It is interesting to point out that the absorption coefficient of organic thin films (OTFs) determined by the application of the Beer-Lambert law was also found to be thickness dependent [14,15]. The absorption coefficient of MEH-PPV thin films on quartz substrates changes its value with the film thickness in an oscillatory manner [15]. The thickness-dependent absorption coefficient was explained by optical interference effects [14].

Another feature that depends on the ALT in bulk heterojunction OPVs is an optimal blend ratio. It was shown that the blend ratio which provides the best performance of P3HT:PCBM and OC1C10–PPV(poly(2-methoxy-5-(3′,7′-dimethyloctyloxy)-p-phenylenevinylene)):PCBM based OPVs is not static but strongly depends on the ALT [16]. Not only the blend ratio but also the optimal domain size varies significantly with the ALT [17].
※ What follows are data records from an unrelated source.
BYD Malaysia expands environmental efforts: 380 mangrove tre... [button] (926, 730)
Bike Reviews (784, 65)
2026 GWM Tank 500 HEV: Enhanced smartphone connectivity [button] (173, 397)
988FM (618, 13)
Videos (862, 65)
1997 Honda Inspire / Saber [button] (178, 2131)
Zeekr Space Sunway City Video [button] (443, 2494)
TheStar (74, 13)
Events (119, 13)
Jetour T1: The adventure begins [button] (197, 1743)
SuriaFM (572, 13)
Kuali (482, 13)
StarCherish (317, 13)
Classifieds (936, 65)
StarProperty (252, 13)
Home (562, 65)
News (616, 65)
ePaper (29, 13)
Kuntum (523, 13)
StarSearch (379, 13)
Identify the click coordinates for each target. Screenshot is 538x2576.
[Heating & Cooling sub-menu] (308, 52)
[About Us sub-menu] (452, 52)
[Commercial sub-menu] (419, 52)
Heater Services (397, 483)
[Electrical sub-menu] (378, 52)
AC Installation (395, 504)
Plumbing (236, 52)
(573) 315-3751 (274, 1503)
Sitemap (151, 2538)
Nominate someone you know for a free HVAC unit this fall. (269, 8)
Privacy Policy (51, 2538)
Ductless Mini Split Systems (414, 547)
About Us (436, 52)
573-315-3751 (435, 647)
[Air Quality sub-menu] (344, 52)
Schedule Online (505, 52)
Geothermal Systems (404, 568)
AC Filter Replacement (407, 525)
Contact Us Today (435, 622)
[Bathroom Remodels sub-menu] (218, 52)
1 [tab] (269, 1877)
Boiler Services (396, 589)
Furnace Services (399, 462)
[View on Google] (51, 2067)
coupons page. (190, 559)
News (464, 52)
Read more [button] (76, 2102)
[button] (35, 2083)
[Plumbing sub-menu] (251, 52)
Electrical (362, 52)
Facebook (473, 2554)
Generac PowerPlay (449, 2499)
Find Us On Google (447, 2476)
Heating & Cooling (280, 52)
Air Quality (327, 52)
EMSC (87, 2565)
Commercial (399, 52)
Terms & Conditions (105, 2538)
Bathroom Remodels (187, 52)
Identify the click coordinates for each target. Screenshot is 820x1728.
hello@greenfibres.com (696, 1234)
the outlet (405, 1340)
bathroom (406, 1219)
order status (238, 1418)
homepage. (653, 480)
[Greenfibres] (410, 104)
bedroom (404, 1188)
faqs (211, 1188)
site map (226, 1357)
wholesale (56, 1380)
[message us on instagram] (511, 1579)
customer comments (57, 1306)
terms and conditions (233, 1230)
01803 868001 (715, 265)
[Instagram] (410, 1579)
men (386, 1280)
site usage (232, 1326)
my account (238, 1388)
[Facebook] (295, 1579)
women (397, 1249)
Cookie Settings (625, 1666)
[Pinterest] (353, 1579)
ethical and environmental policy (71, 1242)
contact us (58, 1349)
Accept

There is another feature that can be crucial for a complete understanding of ALT dependent behavior of OPVs. It is a relation between ALT and its 3D morphology of only spin-coated films and thermally annealed spin-coated films. It is well known that OTFs of different thicknesses contain morphological differences arising from the fact that they cannot be produced under the same fabrication conditions (solvent concentrations and/or spin-coating speeds have to be different to produce different ALT) [18]. However, these differences are reported not to be substantial as they can be deduced from the absorption spectra of OTFs with the same thickness but produced from solutions of different concentrations and by different spin-coating speeds [14]. The work of Bavel et al. [19] brings very interesting and significant results. In their research, the crystallinity of 50, 100, and 200 nm thick P3HT:PCBM films were examined for only spin-coated films, and after the application of thermal annealing. The transmission electron microscope (TEM) was used to record the 3D morphology of P3HT:PCBM films and the crystallinity was determined by the electron diffraction measurements. Extraordinary, it was shown that the degree of the P3HT crystallization changes with the film thickness in a non-monotonic fashion in both cases. In the case of only spin-coated films, the variation of the P3HT crystallization degree with OTF thickness was not pronounced. After thermal annealing P3HT crystallinity dramatically changed, and the differences between films became much more significant. The best crystallization degree was achieved in a 100 nm thick P3HT:PCBM film. It was also shown that the distribution of crystallized P3HT domains (P3HT nanowires) in the annealed P3HT:PCBM film is not uniform and is strongly affected by the film thickness. The results presented in the work of Bavel et al. [19] imply that there is a strong correlation between the degree and the form of crystallization in OTFs and their thickness. This correlation produces a non-monotonic change of crystallinity with film thickness and it is much more pronounced in the heated OTFs. It should be stressed that heating is an integral part of OTFs fabrication. Even if they are not thermally annealed, spin-coated films are regularly heated to dry [20].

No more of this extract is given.